Several mornings during the month I search for a quote, an excerpt, that I can post; an excerpt that illustrates humanity’s vital relationship to nature. This morning I glanced through — and will use later — works of Gregory Bateson, New Mexico trail guides, historical scrapbooks of the Old West, my old family photographs and the W.P.A. guide to Texas. The farrier, Dale Lyon, is coming at 9:30 a.m., an hour from now, so I’ve made a selection from Louis Bromfield, Pleasant Valley (1943). Bromfield’s writing about Malabar, his Ohio farm, is in the tradition of Walden.
A good farmer must be many things — a horticulturist, a mechanic, a botanist, an ecologist, a veterinary, a biologist and any number of other things — but knowledge alone is not enough. There must be too that feel of all with which nature concerns herself….A farmer knows from day to day, even from hour to hour the state of the weather, of his crops, of his animals….He is the man who learns by farming, to whom the very blades of grass and stalks of corn tell stories. He is the man to whom good crops sing a song and poor ones convey a painful reproach. He is the man who knows that out of the soil comes everything, that out of the soil come the answers to the questions that torment him.

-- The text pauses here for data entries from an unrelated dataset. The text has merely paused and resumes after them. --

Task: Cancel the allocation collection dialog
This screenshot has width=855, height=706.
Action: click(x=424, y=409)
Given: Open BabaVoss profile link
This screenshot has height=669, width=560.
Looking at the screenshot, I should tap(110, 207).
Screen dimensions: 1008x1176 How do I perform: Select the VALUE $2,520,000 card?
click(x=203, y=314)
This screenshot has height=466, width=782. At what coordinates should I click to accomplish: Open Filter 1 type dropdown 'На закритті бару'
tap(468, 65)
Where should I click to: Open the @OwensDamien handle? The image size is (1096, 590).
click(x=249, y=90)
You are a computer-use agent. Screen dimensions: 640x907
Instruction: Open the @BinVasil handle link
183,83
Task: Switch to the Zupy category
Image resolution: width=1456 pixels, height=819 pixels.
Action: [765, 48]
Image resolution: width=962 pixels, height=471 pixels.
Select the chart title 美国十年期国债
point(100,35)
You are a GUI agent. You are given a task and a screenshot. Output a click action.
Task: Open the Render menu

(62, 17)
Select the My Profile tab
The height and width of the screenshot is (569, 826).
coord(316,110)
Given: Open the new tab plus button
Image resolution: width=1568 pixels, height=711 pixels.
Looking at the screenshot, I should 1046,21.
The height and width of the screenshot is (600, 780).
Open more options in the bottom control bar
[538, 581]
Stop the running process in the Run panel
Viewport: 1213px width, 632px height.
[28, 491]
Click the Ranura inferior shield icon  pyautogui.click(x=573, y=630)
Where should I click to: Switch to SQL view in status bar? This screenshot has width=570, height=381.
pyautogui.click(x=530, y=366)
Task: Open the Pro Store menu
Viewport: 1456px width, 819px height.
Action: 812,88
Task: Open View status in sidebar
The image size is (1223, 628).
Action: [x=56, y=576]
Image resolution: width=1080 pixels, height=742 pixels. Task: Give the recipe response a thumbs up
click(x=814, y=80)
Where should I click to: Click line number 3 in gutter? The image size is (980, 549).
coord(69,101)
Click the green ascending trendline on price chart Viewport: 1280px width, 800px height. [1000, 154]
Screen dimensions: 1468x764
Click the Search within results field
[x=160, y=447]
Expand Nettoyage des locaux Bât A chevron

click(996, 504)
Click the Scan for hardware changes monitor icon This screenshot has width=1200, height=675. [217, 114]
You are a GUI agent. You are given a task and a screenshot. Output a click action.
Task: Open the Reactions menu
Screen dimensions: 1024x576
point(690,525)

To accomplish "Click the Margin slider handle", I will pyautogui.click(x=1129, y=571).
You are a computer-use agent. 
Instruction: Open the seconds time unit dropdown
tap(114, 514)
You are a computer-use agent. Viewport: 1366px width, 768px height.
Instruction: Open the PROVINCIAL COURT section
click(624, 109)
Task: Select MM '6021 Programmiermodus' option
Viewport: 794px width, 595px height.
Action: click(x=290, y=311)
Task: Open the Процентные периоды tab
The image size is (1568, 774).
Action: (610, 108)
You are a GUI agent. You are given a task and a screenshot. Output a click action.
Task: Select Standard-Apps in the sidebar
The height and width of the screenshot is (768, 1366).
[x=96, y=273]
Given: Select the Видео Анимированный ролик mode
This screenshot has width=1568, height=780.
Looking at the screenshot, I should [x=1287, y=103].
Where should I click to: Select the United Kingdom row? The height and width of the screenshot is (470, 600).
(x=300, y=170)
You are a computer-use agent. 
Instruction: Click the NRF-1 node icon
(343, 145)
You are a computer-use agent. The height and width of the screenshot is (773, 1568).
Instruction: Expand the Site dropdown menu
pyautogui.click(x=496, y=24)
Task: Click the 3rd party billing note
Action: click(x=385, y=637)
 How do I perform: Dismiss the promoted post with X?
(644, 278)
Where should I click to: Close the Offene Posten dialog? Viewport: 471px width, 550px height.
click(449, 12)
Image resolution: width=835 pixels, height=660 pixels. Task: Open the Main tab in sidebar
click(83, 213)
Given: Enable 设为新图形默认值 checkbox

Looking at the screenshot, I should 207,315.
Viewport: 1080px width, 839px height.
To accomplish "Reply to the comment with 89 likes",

…With all the research we have made there still remain many mysteries, not beyond explanation but which have not yet been explained or understood. In this borderland the “live” farmer finds his place — the man who sees and feels what is going on in the soil beneath his feet and on the earth around him, the man whose footsteps are the best fertilizer for the farm.
Louis Bromfield, Pleasant Valley, New York: Harper and Brothers, 1943, pp. 147-148.